In the UK today, it is tempting to assume we are back to normal thanks to the vaccine rollout and the lifting of restrictions. But this pandemic is global, not local, and it won't be over for us until it is over for everyone.
In many parts of Africa and Asia communities are still suffering from the virus. There is little talk of returning to normal because there had been nothing like the numbers of vaccinations required to break the transmission chains. Neither has there been enough to prevent new variants of concern emerging. Or, worse still, vaccine-resistant strains in the future.
According to UN Data Platforms (UNDP), at the end of January this year, more than 3 billion people around the world were still waiting to receive their first vaccine dose. Rich countries have already reached their mid-2022 target of vaccinating 70% of their populations. In contrast, low-income countries need to be injecting 19 million people a week when in fact it's only 2 million.
This failure to fairly distribute vaccines globally has created a world of "have jabs and have nots". It's costing lives, not just now, but in the months and years to come. It puts at risk all the hard-won sacrifices of isolation and separation over the last two years.
We know from medical experts that the best way to prevent the emergence of vaccine-resistant variants is by ensuring universal access to vaccines. Universal access not just in one country, but in all countries.
The UK Government has admirably ensured early and consistent vaccine stocks here, yet it has not done nearly enough to remove the barriers preventing the rapid delivery of vaccine injections across the global south.
Christian Aid, alongside the People's Vaccine Alliance, has been warning that if this is to be reversed then it will require increased vaccine production by dropping patents and transferring technology.

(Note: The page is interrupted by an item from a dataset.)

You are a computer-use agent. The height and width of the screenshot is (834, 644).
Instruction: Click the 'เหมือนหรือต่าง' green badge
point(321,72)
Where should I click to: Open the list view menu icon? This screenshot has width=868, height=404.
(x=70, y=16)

For the UK, which has sufficient stocks and vaccine contracts, there is a moral responsibility to be much more flexible in redistribution and reduce the scandalous waste of expired vaccines.
These measures would open a door of opportunities for many countries, not least on the African continent where the recent Omicron variant spread most rapidly. The clock is ticking, and we cannot allow more wasted time and more wasted vaccine doses.

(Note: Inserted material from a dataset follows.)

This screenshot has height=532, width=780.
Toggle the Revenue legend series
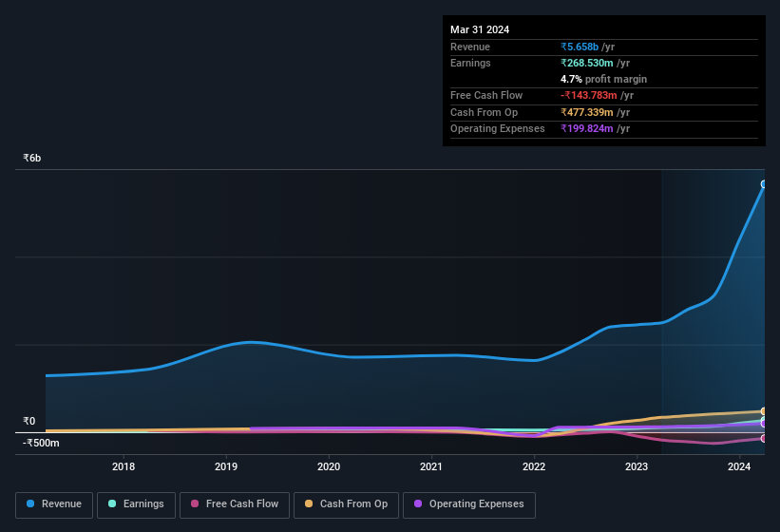coord(54,505)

Two years on, Christian Aid is continuing to work with its partners to tackle vaccine misinformation and mitigate the economic crisis. As Christian Aid has seen through its work, vaccine hesitancy cannot excuse these numbers. In fact, vaccine hesitancy is lower in many countries in Africa than in the USA or many European countries. The fundamental problem is access.

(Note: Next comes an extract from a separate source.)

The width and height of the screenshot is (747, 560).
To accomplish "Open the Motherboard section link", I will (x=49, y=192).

To maintain momentum on vaccine distribution, Christian Aid is bringing together faith leaders from Burundi, Kenya, Nigeria, Sierra Leone and Zimbabwe today to share their experiences of how they helped communities understand information about Covid-19 and how vaccines are vital to defeat the virus. The role of faith leaders and organisations has been recognised by many - including WHO – as vital to ensuring more people know about and get their vaccine injections.
The event comes in the same week that many faith leaders from around the world are joining political and other leaders in calling for more concerted global action to tackle vaccine inequity. Gordon Brown, Graca Machel, the Duke and Duchess of Sussex and Archbishop Makgoba are among the signatories of an open letter organised by the People's Vaccine Alliance. It calls on governments to do more to ensure everyone who needs a vaccine has one.
Without these necessary reforms, countries with low percentages of vaccinated populations will be compelled to continue with lockdowns and other preventative measures. That in turn particularly hurts casual workers who face job losses and reduced income.
It is not promises that people need, it's vaccines. This is about justice and doing what is right to protect our fellow citizens around the world. If we don't, then at some point in the future those maintenance teams might have to put those stickers back on the floor.
Oliver Pearce is Chief of Policy at Christian Aid.